**Text passage:**
================
But it's not just a bad law that brings us to the place where an innocent man has, despite all common sense, been charged and found guilty of a offence that is purely technical. A police officer (a pretty senior one in this case) had to decide to arrest Mr Clarke and an unknown number of people in the Crown Prosecution Service had to make a decision about whether a prosecution was in the public interest. Every day cops and the CPS decide not to make an arrest, not to go further than a caution or even not to charge at all, or finally that going all the way to court is either unlikely to result in conviction or serves no purpose. Somehow Paul Clarke slipped through those nets and had to rely on his last line of defence a dozen total strangers that might be open to the reasoned argument of his lawyer.
Defending, Lionel Blackman told the jury Mr Clarke's garden backs onto a public green field, and his garden wall is significantly lower than his neighbours.

He also showed jurors a leaflet printed by Surrey Police explaining to citizens what they can do at a police station, which included "reporting found firearms".

Quizzing officer Garnett, who arrested Mr Clarke, he asked: "Are you aware of any notice issued by Surrey Police, or any publicity given to, telling citizens that if they find a firearm the only thing they should do is not touch it, report it by telephone, and not take it into a police station?"

To which, Mr Garnett replied: "No, I don't believe so."

... Mr Blackman urged members of the jury to consider how they would respond if they found a gun.

He said: "This is a very small case with a very big principle.

"You could be walking to a railway station on the way to work and find a firearm in a bin in the park.

"Is it unreasonable to take it to the police station?"
And the pricks decided that it was unreasonable for an ex-soldier, someone we can assume has experience in handling guns safely, to remove it from where anyone could pick it up and take it to the nick himself. Well done, you cock sockets, well done. Perhaps none of you have heard of jury nullification, in which case it's disappointing that no-one thought to mention that the jury has the power to say fuck strict liability, we know the difference between right and wrong and what this man did was not wrong. It's equally disappointing that it apparently occurred to nobody on the jury without having it spelled out for them, or if it did that person was ignored or caved in. The problem is that while juries can clearly be dumb or spineless enough to go with the law as written no matter how unjust and/or badly drafted it may be the alternative is letting judges become juries as well. It's something about which I've got a post gently stewing in the back of my head but I feel that there's far too much judicial activism going on in British courts already and losing juries would be a huge step in the wrong direction. Besides, as the Ambush Predator has mentioned the other day, they do sometimes take the side of justice rather than mere law. Surely all the scandal about MPs' expenses and the pitiful excuses that everyone's claims had been within the rules was enough to teach the country that blind obedience to rules doesn't necessarily make for a system that's just of fair, and if not the minority who are bright enough can look forward to another five years of the same thanks to the apathetic cunts who weren't paying attention. Meanwhile poor Paul Clarke must be wishing he'd got lucky and had a jury that thought as much about right and wrong as it did about legal and illegal. He might get lucky on appeal but he'll never get the intervening time back.

Edited to add: And there's this courtesy of Shibby. What are we to say when 'fucking hell' is no longer adequate?

H/T Dick Puddlecote and JuliaM.

*Fuck, showing me age a bit there.


JuliaM said...

It's possible there might be more to it than first thought. Check the comments.

If there's even a whiff of this, and someone takes it up in the MSM, excpect someone high up to get very cold feet indeed..

Angry Exile said...

Yeah, I got that from similar comments over at Dick Puddlecote's after I'd blogged on it. I think we should all be watching this space.
================
**Source data:**
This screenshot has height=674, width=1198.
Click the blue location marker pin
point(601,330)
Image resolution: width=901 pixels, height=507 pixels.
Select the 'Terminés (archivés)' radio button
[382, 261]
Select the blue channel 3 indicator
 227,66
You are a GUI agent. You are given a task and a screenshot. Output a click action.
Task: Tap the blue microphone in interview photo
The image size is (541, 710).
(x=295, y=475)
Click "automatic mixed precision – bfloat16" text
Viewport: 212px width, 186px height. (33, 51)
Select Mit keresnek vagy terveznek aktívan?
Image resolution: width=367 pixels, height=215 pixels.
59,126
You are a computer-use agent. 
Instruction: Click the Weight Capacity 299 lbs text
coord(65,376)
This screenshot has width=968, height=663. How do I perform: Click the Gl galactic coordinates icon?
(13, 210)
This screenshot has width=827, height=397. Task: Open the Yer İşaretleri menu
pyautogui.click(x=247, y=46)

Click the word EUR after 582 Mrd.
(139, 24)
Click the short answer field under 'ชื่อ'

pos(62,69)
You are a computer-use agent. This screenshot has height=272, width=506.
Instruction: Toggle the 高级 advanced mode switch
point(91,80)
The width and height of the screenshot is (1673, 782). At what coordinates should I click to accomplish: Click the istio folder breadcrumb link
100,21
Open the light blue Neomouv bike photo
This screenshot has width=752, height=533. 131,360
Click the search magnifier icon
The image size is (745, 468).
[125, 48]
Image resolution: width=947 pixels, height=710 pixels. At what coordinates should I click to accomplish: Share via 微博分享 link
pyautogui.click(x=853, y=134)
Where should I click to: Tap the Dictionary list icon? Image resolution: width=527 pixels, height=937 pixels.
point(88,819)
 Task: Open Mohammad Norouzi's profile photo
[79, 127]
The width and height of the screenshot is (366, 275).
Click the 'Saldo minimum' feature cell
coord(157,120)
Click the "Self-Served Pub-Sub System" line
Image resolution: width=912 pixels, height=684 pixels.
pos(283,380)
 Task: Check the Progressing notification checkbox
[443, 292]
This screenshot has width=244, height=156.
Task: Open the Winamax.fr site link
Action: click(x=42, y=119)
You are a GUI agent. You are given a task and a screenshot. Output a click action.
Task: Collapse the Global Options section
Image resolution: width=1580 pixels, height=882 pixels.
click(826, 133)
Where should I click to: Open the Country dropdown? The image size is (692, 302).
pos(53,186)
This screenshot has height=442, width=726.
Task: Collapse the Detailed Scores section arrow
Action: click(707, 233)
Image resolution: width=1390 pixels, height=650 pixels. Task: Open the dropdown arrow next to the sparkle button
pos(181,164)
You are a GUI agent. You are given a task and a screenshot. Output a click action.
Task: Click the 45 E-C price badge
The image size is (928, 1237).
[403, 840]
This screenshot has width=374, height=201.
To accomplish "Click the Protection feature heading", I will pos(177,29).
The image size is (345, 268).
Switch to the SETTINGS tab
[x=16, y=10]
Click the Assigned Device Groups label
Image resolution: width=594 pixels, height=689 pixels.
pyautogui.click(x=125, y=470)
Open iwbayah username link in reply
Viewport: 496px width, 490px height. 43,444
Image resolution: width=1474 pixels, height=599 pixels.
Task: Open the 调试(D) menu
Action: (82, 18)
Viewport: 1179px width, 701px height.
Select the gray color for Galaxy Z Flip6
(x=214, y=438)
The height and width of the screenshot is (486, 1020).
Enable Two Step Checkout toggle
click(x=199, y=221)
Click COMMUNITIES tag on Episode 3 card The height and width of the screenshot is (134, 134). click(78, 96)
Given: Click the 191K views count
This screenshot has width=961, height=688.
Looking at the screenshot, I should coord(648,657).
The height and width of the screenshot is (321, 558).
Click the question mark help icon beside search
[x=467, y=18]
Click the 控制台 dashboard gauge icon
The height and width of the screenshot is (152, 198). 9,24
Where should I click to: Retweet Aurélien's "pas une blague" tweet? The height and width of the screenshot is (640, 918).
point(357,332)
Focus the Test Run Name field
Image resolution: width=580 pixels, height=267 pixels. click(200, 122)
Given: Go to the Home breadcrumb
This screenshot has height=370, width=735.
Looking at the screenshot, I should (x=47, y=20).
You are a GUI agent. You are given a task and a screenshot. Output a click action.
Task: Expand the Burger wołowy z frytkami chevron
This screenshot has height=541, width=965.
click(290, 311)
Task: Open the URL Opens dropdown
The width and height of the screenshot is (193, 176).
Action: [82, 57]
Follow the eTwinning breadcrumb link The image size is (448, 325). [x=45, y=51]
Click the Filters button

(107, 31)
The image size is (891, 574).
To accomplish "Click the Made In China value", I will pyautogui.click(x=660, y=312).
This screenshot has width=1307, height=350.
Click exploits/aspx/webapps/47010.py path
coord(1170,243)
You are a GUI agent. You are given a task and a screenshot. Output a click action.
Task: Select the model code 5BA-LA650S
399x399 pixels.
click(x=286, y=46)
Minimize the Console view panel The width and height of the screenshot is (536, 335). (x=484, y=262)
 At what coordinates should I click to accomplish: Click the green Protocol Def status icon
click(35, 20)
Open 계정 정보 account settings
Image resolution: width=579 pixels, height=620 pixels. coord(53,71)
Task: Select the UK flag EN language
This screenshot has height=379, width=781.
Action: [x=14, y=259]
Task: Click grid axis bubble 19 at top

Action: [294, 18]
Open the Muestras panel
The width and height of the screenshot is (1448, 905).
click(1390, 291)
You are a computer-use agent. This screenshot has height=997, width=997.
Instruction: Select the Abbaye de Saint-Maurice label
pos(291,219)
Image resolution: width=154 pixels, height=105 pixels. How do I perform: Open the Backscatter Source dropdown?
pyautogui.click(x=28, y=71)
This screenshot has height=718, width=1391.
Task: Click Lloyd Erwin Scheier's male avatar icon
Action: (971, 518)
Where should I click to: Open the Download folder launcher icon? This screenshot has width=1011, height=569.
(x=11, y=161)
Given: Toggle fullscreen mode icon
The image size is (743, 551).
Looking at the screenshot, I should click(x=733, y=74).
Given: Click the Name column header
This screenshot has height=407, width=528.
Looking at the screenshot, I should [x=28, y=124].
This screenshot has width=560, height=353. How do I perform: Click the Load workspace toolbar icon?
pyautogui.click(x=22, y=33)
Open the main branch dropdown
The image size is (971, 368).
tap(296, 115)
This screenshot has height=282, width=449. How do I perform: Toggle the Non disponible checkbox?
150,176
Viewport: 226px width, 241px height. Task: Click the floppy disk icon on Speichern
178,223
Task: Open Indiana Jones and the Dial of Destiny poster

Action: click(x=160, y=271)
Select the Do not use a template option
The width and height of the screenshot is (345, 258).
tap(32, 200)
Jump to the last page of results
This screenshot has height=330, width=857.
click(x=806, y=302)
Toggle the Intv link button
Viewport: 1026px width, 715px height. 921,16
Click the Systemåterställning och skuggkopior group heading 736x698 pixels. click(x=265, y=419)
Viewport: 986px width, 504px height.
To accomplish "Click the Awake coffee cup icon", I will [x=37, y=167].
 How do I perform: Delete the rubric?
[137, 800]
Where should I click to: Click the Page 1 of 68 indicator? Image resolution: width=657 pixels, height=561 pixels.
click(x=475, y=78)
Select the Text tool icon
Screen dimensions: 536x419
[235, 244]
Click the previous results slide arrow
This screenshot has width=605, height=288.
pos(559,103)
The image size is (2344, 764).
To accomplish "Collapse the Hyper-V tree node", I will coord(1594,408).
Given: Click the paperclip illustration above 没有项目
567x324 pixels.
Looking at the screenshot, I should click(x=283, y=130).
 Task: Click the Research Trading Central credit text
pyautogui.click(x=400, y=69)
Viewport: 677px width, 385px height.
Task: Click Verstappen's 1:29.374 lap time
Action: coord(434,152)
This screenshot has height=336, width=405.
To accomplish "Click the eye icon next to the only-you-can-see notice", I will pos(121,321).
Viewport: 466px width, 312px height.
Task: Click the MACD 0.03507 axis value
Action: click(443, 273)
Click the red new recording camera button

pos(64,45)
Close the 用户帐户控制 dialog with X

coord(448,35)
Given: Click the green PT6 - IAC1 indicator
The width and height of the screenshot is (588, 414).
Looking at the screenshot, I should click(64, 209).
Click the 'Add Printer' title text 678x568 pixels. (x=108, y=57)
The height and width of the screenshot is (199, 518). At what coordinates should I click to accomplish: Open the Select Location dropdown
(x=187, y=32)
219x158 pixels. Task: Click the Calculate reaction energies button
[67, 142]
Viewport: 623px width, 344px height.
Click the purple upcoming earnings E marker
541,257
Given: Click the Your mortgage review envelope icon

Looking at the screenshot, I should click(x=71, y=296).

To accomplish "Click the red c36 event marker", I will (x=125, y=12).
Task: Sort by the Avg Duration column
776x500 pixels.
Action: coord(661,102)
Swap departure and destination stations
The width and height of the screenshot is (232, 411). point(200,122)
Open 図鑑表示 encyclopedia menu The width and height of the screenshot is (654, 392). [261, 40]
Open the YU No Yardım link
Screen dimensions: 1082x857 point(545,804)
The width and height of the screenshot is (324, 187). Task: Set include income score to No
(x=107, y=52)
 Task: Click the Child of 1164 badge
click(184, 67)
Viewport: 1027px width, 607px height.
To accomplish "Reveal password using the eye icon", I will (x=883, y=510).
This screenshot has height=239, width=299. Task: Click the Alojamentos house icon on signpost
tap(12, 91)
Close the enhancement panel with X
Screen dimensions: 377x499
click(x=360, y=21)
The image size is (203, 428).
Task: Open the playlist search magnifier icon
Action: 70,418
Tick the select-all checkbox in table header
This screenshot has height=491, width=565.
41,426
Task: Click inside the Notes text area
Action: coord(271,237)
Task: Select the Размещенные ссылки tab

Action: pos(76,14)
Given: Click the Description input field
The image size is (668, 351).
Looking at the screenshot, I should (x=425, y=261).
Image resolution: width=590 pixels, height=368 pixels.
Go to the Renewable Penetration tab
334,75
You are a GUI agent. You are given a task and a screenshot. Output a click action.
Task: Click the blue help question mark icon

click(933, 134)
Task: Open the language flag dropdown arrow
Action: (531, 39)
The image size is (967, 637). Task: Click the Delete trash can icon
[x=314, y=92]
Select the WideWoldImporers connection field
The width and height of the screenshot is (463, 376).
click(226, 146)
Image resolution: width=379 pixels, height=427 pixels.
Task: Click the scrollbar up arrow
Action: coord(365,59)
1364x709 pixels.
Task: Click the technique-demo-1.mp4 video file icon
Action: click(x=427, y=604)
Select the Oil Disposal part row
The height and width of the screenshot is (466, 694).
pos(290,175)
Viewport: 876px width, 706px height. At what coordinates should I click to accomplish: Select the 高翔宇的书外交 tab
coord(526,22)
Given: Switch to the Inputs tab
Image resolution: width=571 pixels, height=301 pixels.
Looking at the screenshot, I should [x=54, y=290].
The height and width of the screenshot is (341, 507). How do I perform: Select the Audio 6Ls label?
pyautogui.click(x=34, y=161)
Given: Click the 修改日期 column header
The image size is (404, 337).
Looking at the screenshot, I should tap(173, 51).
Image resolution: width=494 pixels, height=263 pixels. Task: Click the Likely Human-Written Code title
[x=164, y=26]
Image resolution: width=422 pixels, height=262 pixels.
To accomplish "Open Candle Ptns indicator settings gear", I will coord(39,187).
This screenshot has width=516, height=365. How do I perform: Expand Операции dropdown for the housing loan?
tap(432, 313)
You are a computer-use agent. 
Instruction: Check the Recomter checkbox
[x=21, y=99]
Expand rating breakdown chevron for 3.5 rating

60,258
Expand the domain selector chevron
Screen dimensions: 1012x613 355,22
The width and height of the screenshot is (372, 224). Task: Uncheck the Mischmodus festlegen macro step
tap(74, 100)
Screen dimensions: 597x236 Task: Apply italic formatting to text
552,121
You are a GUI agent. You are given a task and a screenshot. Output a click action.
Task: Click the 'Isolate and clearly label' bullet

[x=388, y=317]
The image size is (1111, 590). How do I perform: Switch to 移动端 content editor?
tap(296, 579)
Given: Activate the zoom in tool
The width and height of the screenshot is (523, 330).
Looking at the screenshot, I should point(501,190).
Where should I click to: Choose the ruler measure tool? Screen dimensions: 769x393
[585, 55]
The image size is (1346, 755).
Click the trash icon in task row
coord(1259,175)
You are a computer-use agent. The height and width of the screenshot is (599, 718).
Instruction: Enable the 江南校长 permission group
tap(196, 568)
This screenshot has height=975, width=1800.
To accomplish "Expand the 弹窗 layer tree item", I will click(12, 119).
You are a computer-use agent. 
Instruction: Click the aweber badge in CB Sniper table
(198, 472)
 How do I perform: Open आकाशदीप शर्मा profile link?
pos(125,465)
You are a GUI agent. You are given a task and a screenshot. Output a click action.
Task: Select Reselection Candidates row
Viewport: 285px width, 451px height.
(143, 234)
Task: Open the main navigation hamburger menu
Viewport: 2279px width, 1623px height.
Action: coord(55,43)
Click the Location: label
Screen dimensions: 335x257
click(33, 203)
================
**Directions:**
A. Answer these questions from the blog post about Paul Clarke's case.
(i) Who defended Mr Clarke in court?
(ii) Which item in the Surrey Police leaflet did the defense show the jurors?
(iii) Who are given the hat tip?
B. Rewrite the blog post about Paul Clarke's case from "Edited to add: And" to "Check the comments.", putting "enough" in place of "adequate".
C. In the blog post about Paul Clarke's case, list every sentence quoted from Lionel Blackman's address to the jury after the words "He said:".

**Answers:**
A.
(i) Lionel Blackman
(ii) "reporting found firearms"
(iii) Dick Puddlecote and JuliaM

B.
Edited to add: And there's this courtesy of Shibby. What are we to say when 'fucking hell' is no longer enough?

H/T Dick Puddlecote and JuliaM.

*Fuck, showing me age a bit there.


JuliaM said...

It's possible there might be more to it than first thought. Check the comments.

C.
- "This is a very small case with a very big principle."
- "You could be walking to a railway station on the way to work and find a firearm in a bin in the park."
- "Is it unreasonable to take it to the police station?"